◆ Instructions to follow ◆
Gather every line of the records that contains the word "Expand" and copy each one out.
^^^^
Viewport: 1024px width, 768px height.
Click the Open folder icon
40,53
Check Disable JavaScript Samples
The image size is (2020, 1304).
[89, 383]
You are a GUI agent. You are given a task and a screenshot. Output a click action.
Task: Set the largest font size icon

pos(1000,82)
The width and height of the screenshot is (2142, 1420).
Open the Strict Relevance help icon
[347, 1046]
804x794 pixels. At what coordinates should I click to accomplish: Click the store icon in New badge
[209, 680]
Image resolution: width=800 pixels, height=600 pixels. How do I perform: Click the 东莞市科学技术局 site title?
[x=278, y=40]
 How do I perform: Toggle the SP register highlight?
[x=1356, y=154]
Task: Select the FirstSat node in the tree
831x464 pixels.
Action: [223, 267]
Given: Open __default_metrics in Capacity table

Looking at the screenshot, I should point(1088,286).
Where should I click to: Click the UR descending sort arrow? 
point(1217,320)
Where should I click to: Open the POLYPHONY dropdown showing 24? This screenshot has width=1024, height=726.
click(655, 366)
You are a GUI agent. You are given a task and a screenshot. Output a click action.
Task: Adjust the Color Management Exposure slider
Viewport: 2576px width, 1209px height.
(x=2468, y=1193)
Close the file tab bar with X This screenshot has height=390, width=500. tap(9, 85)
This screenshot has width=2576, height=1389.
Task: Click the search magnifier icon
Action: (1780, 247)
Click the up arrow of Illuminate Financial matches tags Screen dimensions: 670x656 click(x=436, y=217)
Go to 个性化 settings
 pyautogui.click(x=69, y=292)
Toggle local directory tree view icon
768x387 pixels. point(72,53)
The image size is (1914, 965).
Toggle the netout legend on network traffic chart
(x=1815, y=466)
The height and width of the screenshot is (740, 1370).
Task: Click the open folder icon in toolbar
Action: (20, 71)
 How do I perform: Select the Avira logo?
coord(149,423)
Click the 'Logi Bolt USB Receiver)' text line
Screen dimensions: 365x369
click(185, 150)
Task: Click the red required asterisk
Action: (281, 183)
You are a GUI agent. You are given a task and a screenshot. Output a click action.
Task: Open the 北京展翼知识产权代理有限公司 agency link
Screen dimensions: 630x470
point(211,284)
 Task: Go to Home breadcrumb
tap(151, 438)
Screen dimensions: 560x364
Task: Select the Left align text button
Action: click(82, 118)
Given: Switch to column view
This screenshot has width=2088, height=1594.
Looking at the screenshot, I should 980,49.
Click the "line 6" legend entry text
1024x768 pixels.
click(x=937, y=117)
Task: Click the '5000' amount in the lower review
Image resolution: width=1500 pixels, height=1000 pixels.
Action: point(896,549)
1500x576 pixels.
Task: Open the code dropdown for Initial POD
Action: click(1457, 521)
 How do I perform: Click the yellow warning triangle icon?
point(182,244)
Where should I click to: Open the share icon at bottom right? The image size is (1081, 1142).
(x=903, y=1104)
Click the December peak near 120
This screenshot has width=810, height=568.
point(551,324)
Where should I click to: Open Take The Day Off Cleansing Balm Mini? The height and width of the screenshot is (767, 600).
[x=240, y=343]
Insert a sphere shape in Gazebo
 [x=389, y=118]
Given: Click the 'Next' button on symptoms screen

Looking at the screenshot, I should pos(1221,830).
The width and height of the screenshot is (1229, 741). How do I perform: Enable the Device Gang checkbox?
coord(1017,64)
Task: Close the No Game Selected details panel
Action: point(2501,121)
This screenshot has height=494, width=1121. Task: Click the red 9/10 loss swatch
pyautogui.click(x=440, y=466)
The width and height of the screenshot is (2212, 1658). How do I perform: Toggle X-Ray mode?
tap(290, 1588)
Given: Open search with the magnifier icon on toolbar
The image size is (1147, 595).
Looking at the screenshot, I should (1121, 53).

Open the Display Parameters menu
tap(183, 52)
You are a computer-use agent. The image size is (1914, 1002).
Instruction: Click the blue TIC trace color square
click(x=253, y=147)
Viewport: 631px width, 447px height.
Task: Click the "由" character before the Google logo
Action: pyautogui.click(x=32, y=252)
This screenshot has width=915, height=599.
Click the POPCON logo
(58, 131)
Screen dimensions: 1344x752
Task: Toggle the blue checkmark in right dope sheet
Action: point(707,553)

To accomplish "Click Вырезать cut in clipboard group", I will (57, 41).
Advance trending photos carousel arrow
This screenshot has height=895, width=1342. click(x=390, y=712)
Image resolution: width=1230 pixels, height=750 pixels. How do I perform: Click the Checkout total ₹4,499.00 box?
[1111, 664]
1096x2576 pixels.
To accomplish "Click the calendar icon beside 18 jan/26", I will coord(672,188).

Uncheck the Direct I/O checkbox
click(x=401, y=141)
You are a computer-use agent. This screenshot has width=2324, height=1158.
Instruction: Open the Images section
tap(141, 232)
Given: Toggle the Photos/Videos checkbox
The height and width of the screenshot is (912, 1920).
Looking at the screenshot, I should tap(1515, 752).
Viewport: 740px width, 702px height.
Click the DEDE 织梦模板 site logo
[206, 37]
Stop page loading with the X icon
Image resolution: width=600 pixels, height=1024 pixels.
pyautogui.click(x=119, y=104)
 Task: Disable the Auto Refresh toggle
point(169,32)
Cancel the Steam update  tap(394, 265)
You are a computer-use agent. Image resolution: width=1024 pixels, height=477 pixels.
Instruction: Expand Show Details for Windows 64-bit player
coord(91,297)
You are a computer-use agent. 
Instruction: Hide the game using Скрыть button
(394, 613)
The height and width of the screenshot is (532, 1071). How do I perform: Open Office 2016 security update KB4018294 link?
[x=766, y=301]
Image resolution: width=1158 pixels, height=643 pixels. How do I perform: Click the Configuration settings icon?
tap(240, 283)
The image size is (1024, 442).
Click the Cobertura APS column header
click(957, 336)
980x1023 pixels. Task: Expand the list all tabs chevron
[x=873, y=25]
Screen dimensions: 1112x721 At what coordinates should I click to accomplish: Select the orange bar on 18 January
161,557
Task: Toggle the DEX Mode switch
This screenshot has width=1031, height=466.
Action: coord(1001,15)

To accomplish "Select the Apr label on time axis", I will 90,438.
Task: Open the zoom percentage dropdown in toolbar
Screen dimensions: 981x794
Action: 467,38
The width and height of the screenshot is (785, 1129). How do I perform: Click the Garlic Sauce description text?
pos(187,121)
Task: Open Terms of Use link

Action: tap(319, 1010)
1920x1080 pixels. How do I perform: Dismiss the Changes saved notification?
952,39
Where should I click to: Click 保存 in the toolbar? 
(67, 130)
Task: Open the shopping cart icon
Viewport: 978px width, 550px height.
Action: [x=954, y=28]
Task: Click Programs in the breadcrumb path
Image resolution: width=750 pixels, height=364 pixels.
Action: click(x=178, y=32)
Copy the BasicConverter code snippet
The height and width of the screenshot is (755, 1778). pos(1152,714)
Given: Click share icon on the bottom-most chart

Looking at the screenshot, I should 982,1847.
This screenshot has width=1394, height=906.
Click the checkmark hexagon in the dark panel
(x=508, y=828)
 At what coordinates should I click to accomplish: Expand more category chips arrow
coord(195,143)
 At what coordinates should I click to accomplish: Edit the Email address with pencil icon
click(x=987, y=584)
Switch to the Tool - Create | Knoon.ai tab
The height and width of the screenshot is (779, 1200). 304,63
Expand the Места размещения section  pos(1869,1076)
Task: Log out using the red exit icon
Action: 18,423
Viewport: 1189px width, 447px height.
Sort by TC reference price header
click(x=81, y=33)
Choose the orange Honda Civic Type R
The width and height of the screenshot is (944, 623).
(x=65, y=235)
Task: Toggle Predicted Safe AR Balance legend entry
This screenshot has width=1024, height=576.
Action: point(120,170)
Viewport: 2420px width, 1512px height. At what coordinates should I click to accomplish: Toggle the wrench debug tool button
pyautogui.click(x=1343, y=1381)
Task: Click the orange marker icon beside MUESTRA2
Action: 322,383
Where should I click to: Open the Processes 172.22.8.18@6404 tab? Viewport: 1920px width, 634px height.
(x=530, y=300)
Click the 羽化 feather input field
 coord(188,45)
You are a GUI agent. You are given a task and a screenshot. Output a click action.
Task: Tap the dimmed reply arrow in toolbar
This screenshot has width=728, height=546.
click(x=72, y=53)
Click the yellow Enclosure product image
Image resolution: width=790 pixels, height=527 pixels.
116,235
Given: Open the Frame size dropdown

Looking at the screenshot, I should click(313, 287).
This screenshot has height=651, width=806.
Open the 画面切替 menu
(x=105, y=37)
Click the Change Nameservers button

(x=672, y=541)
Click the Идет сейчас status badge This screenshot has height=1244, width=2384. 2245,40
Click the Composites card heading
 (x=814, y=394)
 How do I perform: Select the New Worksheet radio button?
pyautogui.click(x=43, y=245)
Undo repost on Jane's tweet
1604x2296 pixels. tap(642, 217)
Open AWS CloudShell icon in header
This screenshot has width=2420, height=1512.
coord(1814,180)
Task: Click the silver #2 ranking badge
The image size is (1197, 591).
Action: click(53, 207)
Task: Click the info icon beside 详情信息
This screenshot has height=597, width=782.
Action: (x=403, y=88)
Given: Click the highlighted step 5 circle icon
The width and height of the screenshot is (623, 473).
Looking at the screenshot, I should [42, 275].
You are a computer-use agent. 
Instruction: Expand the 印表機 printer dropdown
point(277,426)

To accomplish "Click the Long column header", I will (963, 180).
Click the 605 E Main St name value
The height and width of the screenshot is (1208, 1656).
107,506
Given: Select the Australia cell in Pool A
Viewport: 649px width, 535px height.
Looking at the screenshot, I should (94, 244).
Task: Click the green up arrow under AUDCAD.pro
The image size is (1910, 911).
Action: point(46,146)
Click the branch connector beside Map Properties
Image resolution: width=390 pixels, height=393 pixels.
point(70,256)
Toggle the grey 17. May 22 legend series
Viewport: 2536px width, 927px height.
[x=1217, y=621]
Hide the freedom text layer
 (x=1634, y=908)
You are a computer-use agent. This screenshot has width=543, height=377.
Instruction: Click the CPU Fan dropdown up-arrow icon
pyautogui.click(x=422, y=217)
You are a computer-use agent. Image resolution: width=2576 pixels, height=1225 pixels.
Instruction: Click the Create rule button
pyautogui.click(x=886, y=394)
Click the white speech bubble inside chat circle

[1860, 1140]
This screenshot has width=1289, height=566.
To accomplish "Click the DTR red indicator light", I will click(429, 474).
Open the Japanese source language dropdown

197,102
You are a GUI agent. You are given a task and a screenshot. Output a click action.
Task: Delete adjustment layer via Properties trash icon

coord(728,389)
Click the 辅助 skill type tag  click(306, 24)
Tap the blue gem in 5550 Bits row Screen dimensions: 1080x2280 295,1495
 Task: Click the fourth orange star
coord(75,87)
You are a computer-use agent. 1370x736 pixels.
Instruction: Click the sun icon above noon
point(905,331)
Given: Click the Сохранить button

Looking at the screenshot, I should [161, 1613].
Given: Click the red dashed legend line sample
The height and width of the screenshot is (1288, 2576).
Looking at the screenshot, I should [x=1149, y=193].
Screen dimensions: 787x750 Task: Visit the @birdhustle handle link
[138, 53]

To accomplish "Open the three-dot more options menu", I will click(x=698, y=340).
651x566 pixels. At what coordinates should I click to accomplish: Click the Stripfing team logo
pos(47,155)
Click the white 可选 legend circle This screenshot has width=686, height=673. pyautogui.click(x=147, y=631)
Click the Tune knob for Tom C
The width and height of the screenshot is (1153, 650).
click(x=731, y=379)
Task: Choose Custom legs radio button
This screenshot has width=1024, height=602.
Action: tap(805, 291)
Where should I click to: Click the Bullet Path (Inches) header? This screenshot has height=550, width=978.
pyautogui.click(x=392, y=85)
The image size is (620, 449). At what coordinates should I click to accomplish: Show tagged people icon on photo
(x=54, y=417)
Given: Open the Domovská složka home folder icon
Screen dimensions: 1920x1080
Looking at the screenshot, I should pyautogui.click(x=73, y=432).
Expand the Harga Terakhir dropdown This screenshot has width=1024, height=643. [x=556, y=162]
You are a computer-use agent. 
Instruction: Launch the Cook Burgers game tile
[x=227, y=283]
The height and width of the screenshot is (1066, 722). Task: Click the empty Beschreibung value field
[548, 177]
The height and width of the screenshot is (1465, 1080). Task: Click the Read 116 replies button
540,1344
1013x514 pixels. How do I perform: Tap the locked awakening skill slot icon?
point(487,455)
^^^^
◆ Right answer ◆
Instruction: Expand Show Details for Windows 64-bit player
980x1023 pixels. Task: Expand the list all tabs chevron
 At what coordinates should I click to accomplish: Expand more category chips arrow
Expand the Места размещения section  pos(1869,1076)
Instruction: Expand the 印表機 printer dropdown
Expand the Harga Terakhir dropdown This screenshot has width=1024, height=643. [x=556, y=162]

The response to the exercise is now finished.